[ACTIVITY]:
After locating the line that holds "You are a GUI", repeat it and each following line exactly until the material ends, skipping pictures.

[SOURCE DATA]:

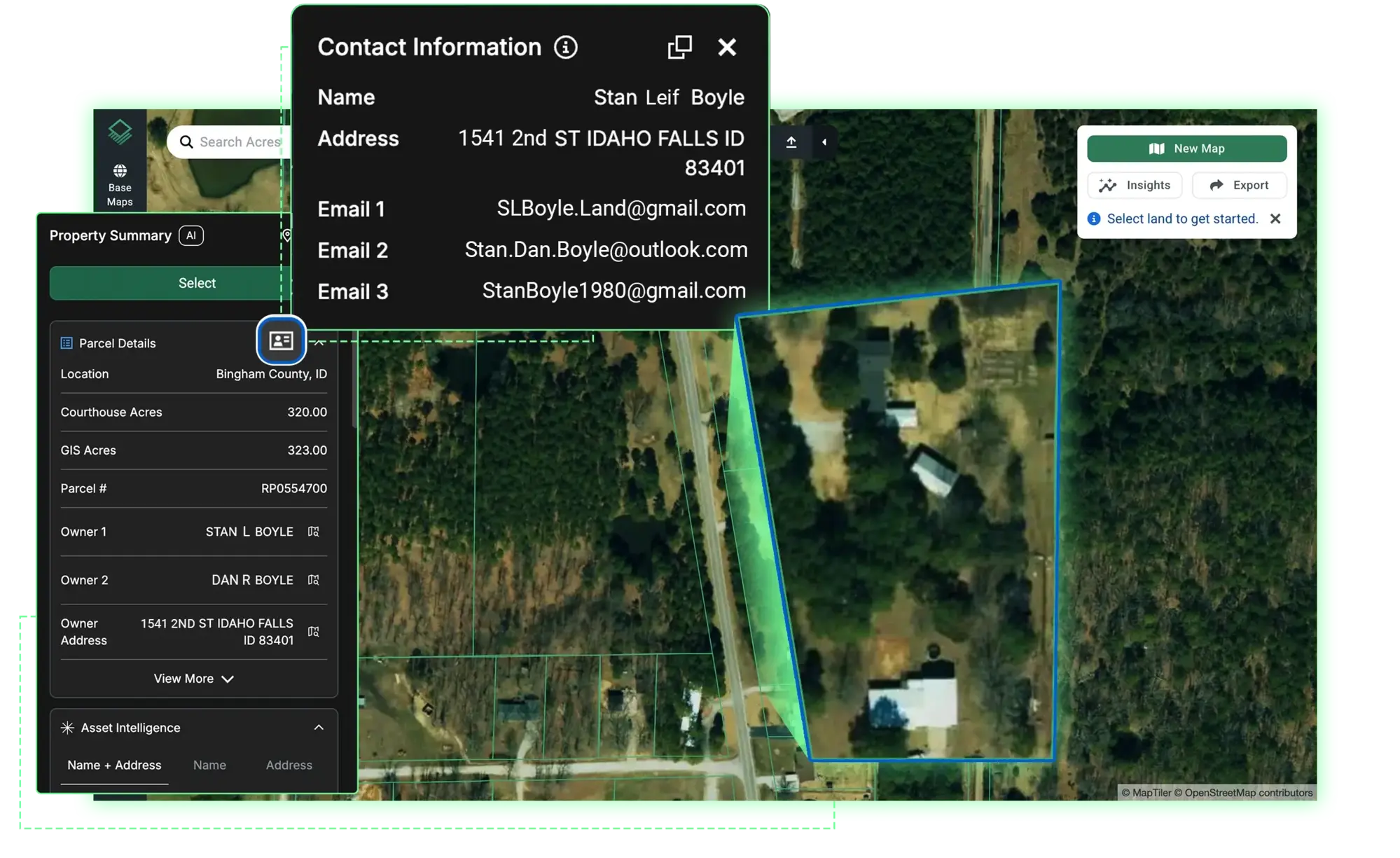The width and height of the screenshot is (1400, 858).
Task: Click lookup icon next to DAN R BOYLE
Action: click(313, 580)
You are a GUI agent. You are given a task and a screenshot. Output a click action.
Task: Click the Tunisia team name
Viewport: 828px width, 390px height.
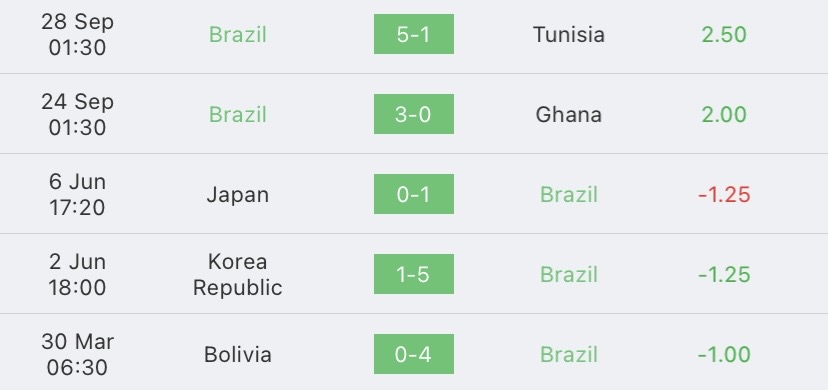569,35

[ANSWER TO THIS TASK]:
You are a GUI agent. You are given a task and a screenshot. Output a click action.
Task: Click the Tunisia team name
Viewport: 828px width, 390px height.
569,35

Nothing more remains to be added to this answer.